Já que a CP não faz o trabalho-de-casa, dei-me eu ao trabalho de reformular toda esta salgalhada. Cheguei a um número de serviços (24) que poderá ser excessivo, mas que garante a melhoria da mobilidade em grande parte da região:

E o pormenor do centro:

Conclusões:
1- Se o destino é o Porto, o destino é São Bento. Centro, ponto final.
2- Trabalhando no contexto de eixos (e não de destinos), os comboios deverão passar a fazer *apenas* paragem em Campanhã, e não término. Que não justifiquem tantos términos em Campanhã apenas pelos cais terminais que lá construíram para os comboios de médio-curso.
3- Os serviços Regional e InterRegional deverão ser reabilitados e modernizados, assim como parte das linhas onde circulam hoje em dia, arcaicas em grande parte.
4- Linhas, como é o caso dos ramais de Guimarães e Braga, onde circulam apenas comboios de curto-curso e de longo-curso, são linhas incompletas. Necessitam dos médio-curso do Regional e InterRegional.
.
.
.
Nota 1: eu sei que os desenhos são feios. São, digamos, “desenhos de trabalho”.
Nota 2: aqui está o pdf da rede de serviços atual, e aqui o pdf da rede proposta. Aconselho os caros leitores a procurarem a caixinhas com as camadas, onde poderão deliciar-se ligando e desligando linhas a seu bel-prazer.
Nota 3: apenas aponto serviços a criar, eliminando os serviços existentes. Não digo nada sobre quantos destes serviços existirão em cada estação diariamente nem o número de paragens ou o tipo de ligação a estabelecer. Isso dependeria de estudos de procura e da análise da utilização desses serviços.
Nota 4: Apesar de existir uma ligação diária entre Estarreja e Guimarães em uma hora e quarenta e três minutos, conjugando Urbano e InterCidades, esta reflexão ignorou-a. Não falei do longo-curso (Alfa Pendular e InterCidades) mas apenas de ligações abaixo dos 200 kms. Urbano, Regional e InterRegional. Isto porque os problemas regionais têm de ter uma resposta regional. Não se pode esperar que as ligações a Lx resolvam, só por si, os problemas de mobilidade interurbana. Não falei também da construção de linhas novas (necessárias) nem da situação das linhas de bitola métrica (3/4 das quais atualmente desativadas, mas com um futuro a apontar para a sua integração na rede de bitola convencional).

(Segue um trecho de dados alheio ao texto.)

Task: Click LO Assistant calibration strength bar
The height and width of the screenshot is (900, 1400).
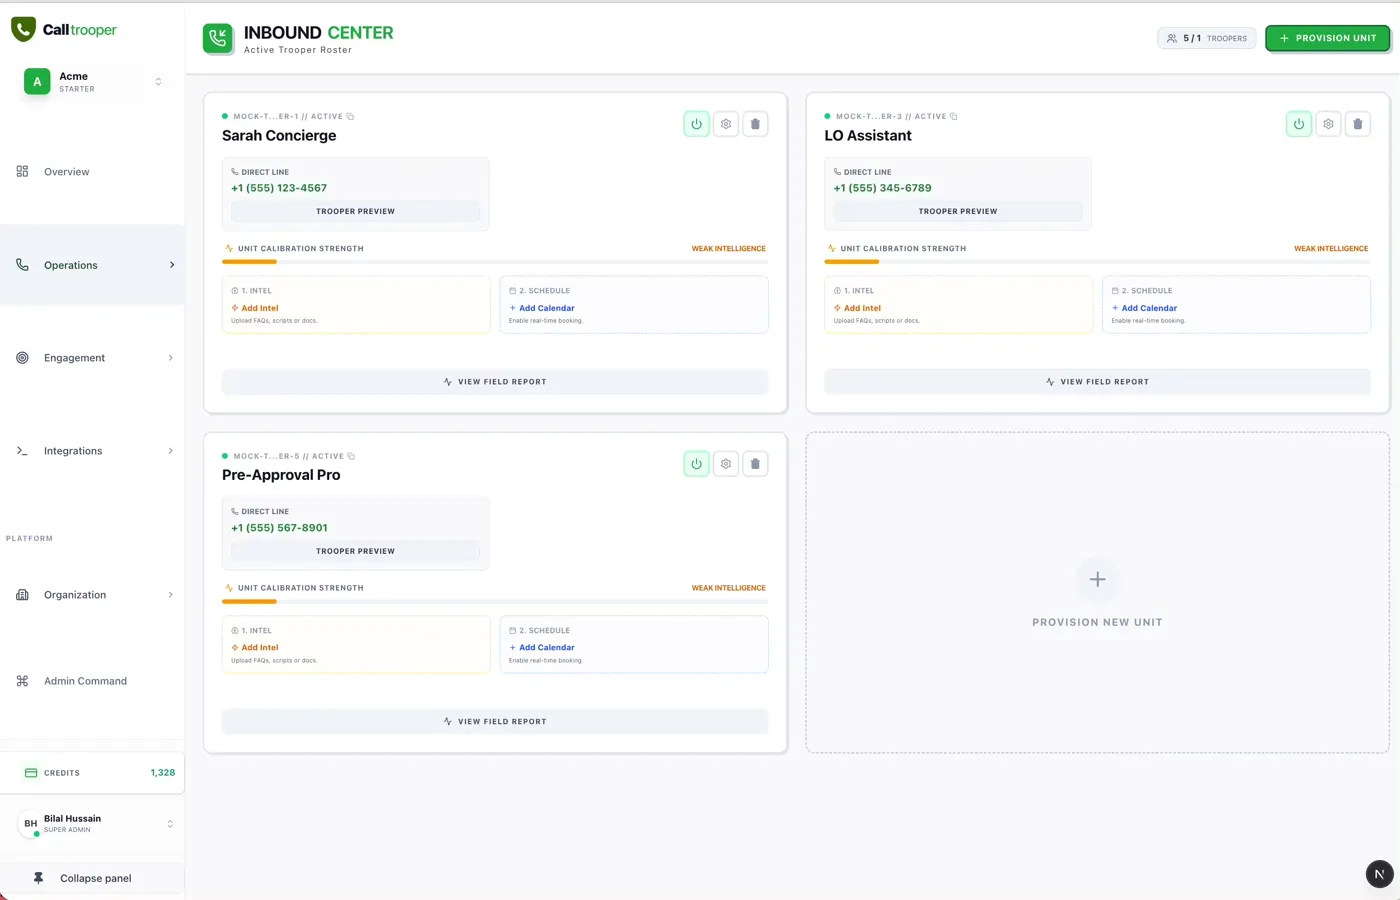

Nota 5: sei bem da sobrecarga a que estão sujeitos alguns dos troços em questão. O que proponho é a substituição de parte dos serviços Urbanos por serviços Regional e InterRegional, e mesmo a utilização de parte das composições utilizadas nos Urbanos para esses serviços.
Nota 6: não incluí no mapa da rede atual o Regional Lisboa-Porto. Acabei de o descobrir.
Nota 7: Existe  aqui o pdf da rede de serviços proposta corrigida. bem-haja.